**GIVEN DATA:**
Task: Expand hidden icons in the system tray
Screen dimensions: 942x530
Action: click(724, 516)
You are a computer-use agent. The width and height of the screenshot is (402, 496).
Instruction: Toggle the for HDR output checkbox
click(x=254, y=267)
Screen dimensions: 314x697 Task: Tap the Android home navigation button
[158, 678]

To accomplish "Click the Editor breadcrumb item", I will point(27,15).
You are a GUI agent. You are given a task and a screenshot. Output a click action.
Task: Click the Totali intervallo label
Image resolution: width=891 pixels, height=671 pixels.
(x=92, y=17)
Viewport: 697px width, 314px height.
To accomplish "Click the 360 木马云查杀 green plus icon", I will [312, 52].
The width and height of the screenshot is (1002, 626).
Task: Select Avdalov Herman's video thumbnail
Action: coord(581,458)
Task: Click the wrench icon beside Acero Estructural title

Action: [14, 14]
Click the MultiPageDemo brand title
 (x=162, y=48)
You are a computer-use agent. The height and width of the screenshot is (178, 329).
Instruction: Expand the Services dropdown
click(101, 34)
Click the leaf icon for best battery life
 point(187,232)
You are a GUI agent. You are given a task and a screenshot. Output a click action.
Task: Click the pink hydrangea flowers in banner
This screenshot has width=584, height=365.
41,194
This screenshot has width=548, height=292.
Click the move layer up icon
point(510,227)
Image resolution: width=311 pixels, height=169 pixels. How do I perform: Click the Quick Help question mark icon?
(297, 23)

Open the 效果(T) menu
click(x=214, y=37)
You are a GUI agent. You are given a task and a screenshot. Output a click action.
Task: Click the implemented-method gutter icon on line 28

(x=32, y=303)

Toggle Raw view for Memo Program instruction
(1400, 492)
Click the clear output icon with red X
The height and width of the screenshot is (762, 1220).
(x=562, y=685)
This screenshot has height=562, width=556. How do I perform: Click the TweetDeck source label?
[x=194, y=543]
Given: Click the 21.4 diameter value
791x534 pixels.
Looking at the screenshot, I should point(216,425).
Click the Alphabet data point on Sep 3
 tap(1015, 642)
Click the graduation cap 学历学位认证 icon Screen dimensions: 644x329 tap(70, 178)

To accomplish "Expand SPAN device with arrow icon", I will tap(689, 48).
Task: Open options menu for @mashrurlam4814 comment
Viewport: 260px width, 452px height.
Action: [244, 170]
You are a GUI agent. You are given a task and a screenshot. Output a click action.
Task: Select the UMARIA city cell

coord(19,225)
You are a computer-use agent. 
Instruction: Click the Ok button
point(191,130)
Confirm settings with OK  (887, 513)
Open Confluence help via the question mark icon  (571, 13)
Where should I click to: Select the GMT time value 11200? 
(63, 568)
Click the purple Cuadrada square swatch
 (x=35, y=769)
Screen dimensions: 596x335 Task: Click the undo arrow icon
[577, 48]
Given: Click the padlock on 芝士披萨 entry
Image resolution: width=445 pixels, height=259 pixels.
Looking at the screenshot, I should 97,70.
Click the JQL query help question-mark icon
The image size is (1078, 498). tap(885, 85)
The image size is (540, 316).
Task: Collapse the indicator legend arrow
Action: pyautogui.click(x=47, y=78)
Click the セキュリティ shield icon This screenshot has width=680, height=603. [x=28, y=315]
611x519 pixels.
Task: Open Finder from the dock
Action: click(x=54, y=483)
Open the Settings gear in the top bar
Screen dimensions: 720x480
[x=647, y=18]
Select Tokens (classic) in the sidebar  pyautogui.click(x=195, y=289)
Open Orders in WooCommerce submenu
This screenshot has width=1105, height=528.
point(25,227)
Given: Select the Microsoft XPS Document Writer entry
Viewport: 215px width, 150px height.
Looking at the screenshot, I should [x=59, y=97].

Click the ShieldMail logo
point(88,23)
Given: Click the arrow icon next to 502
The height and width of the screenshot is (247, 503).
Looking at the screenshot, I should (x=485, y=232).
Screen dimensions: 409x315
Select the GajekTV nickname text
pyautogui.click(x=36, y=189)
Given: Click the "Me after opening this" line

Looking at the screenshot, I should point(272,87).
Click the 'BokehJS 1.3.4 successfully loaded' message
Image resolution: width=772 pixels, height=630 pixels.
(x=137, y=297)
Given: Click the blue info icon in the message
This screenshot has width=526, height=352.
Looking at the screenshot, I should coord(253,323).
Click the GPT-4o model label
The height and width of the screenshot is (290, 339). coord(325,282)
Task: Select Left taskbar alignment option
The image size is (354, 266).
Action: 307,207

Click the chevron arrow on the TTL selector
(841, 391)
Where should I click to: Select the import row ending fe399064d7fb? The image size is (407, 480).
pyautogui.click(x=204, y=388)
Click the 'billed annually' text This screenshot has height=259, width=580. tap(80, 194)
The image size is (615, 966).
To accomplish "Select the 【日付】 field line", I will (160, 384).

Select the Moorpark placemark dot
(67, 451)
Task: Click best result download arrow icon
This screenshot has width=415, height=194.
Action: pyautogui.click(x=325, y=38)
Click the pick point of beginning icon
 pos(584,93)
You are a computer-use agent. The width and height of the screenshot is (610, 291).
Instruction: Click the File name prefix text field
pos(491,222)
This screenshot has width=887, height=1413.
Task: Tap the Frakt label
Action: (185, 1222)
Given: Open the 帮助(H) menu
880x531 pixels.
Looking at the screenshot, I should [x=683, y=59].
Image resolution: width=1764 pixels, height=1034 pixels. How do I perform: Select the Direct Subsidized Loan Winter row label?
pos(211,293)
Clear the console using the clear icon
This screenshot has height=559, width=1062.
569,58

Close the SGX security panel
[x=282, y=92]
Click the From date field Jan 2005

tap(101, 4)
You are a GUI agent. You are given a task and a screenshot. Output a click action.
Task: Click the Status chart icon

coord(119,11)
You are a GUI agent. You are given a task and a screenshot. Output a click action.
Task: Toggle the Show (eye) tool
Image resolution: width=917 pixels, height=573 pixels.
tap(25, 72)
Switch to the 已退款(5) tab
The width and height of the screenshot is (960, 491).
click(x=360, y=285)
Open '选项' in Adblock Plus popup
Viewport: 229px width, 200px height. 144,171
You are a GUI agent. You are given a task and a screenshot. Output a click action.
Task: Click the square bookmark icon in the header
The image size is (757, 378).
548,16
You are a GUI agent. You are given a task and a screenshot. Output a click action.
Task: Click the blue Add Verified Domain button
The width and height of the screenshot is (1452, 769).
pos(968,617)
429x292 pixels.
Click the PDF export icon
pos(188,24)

**WHAT IS NEEDED:** Can you reproduce the records above exactly, line for line?

**ANSWER FOR THE TASK:**
Task: Expand hidden icons in the system tray
Screen dimensions: 942x530
Action: click(724, 516)
You are a computer-use agent. The width and height of the screenshot is (402, 496).
Instruction: Toggle the for HDR output checkbox
click(x=254, y=267)
Screen dimensions: 314x697 Task: Tap the Android home navigation button
[158, 678]

To accomplish "Click the Editor breadcrumb item", I will point(27,15).
You are a GUI agent. You are given a task and a screenshot. Output a click action.
Task: Click the Totali intervallo label
Image resolution: width=891 pixels, height=671 pixels.
(x=92, y=17)
Viewport: 697px width, 314px height.
To accomplish "Click the 360 木马云查杀 green plus icon", I will [312, 52].
The width and height of the screenshot is (1002, 626).
Task: Select Avdalov Herman's video thumbnail
Action: coord(581,458)
Task: Click the wrench icon beside Acero Estructural title

Action: [14, 14]
Click the MultiPageDemo brand title
 (x=162, y=48)
You are a computer-use agent. The height and width of the screenshot is (178, 329).
Instruction: Expand the Services dropdown
click(101, 34)
Click the leaf icon for best battery life
 point(187,232)
You are a GUI agent. You are given a task and a screenshot. Output a click action.
Task: Click the pink hydrangea flowers in banner
This screenshot has width=584, height=365.
41,194
This screenshot has width=548, height=292.
Click the move layer up icon
point(510,227)
Image resolution: width=311 pixels, height=169 pixels. How do I perform: Click the Quick Help question mark icon?
(297, 23)

Open the 效果(T) menu
click(x=214, y=37)
You are a GUI agent. You are given a task and a screenshot. Output a click action.
Task: Click the implemented-method gutter icon on line 28

(x=32, y=303)

Toggle Raw view for Memo Program instruction
(1400, 492)
Click the clear output icon with red X
The height and width of the screenshot is (762, 1220).
(x=562, y=685)
This screenshot has height=562, width=556. How do I perform: Click the TweetDeck source label?
[x=194, y=543]
Given: Click the 21.4 diameter value
791x534 pixels.
Looking at the screenshot, I should point(216,425).
Click the Alphabet data point on Sep 3
 tap(1015, 642)
Click the graduation cap 学历学位认证 icon Screen dimensions: 644x329 tap(70, 178)

To accomplish "Expand SPAN device with arrow icon", I will tap(689, 48).
Task: Open options menu for @mashrurlam4814 comment
Viewport: 260px width, 452px height.
Action: [244, 170]
You are a GUI agent. You are given a task and a screenshot. Output a click action.
Task: Select the UMARIA city cell

coord(19,225)
You are a computer-use agent. 
Instruction: Click the Ok button
point(191,130)
Confirm settings with OK  (887, 513)
Open Confluence help via the question mark icon  (571, 13)
Where should I click to: Select the GMT time value 11200? 
(63, 568)
Click the purple Cuadrada square swatch
 (x=35, y=769)
Screen dimensions: 596x335 Task: Click the undo arrow icon
[577, 48]
Given: Click the padlock on 芝士披萨 entry
Image resolution: width=445 pixels, height=259 pixels.
Looking at the screenshot, I should 97,70.
Click the JQL query help question-mark icon
The image size is (1078, 498). tap(885, 85)
The image size is (540, 316).
Task: Collapse the indicator legend arrow
Action: pyautogui.click(x=47, y=78)
Click the セキュリティ shield icon This screenshot has width=680, height=603. [x=28, y=315]
611x519 pixels.
Task: Open Finder from the dock
Action: click(x=54, y=483)
Open the Settings gear in the top bar
Screen dimensions: 720x480
[x=647, y=18]
Select Tokens (classic) in the sidebar  pyautogui.click(x=195, y=289)
Open Orders in WooCommerce submenu
This screenshot has width=1105, height=528.
point(25,227)
Given: Select the Microsoft XPS Document Writer entry
Viewport: 215px width, 150px height.
Looking at the screenshot, I should [x=59, y=97].

Click the ShieldMail logo
point(88,23)
Given: Click the arrow icon next to 502
The height and width of the screenshot is (247, 503).
Looking at the screenshot, I should (x=485, y=232).
Screen dimensions: 409x315
Select the GajekTV nickname text
pyautogui.click(x=36, y=189)
Given: Click the "Me after opening this" line

Looking at the screenshot, I should point(272,87).
Click the 'BokehJS 1.3.4 successfully loaded' message
Image resolution: width=772 pixels, height=630 pixels.
(x=137, y=297)
Given: Click the blue info icon in the message
This screenshot has width=526, height=352.
Looking at the screenshot, I should coord(253,323).
Click the GPT-4o model label
The height and width of the screenshot is (290, 339). coord(325,282)
Task: Select Left taskbar alignment option
The image size is (354, 266).
Action: 307,207

Click the chevron arrow on the TTL selector
(841, 391)
Where should I click to: Select the import row ending fe399064d7fb? The image size is (407, 480).
pyautogui.click(x=204, y=388)
Click the 'billed annually' text This screenshot has height=259, width=580. tap(80, 194)
The image size is (615, 966).
To accomplish "Select the 【日付】 field line", I will (160, 384).

Select the Moorpark placemark dot
(67, 451)
Task: Click best result download arrow icon
This screenshot has width=415, height=194.
Action: pyautogui.click(x=325, y=38)
Click the pick point of beginning icon
 pos(584,93)
You are a computer-use agent. The width and height of the screenshot is (610, 291).
Instruction: Click the File name prefix text field
pos(491,222)
This screenshot has width=887, height=1413.
Task: Tap the Frakt label
Action: (185, 1222)
Given: Open the 帮助(H) menu
880x531 pixels.
Looking at the screenshot, I should [x=683, y=59].
Image resolution: width=1764 pixels, height=1034 pixels. How do I perform: Select the Direct Subsidized Loan Winter row label?
pos(211,293)
Clear the console using the clear icon
This screenshot has height=559, width=1062.
569,58

Close the SGX security panel
[x=282, y=92]
Click the From date field Jan 2005

tap(101, 4)
You are a GUI agent. You are given a task and a screenshot. Output a click action.
Task: Click the Status chart icon

coord(119,11)
You are a GUI agent. You are given a task and a screenshot. Output a click action.
Task: Toggle the Show (eye) tool
Image resolution: width=917 pixels, height=573 pixels.
tap(25, 72)
Switch to the 已退款(5) tab
The width and height of the screenshot is (960, 491).
click(x=360, y=285)
Open '选项' in Adblock Plus popup
Viewport: 229px width, 200px height. 144,171
You are a GUI agent. You are given a task and a screenshot. Output a click action.
Task: Click the square bookmark icon in the header
The image size is (757, 378).
548,16
You are a GUI agent. You are given a task and a screenshot. Output a click action.
Task: Click the blue Add Verified Domain button
The width and height of the screenshot is (1452, 769).
pos(968,617)
429x292 pixels.
Click the PDF export icon
pos(188,24)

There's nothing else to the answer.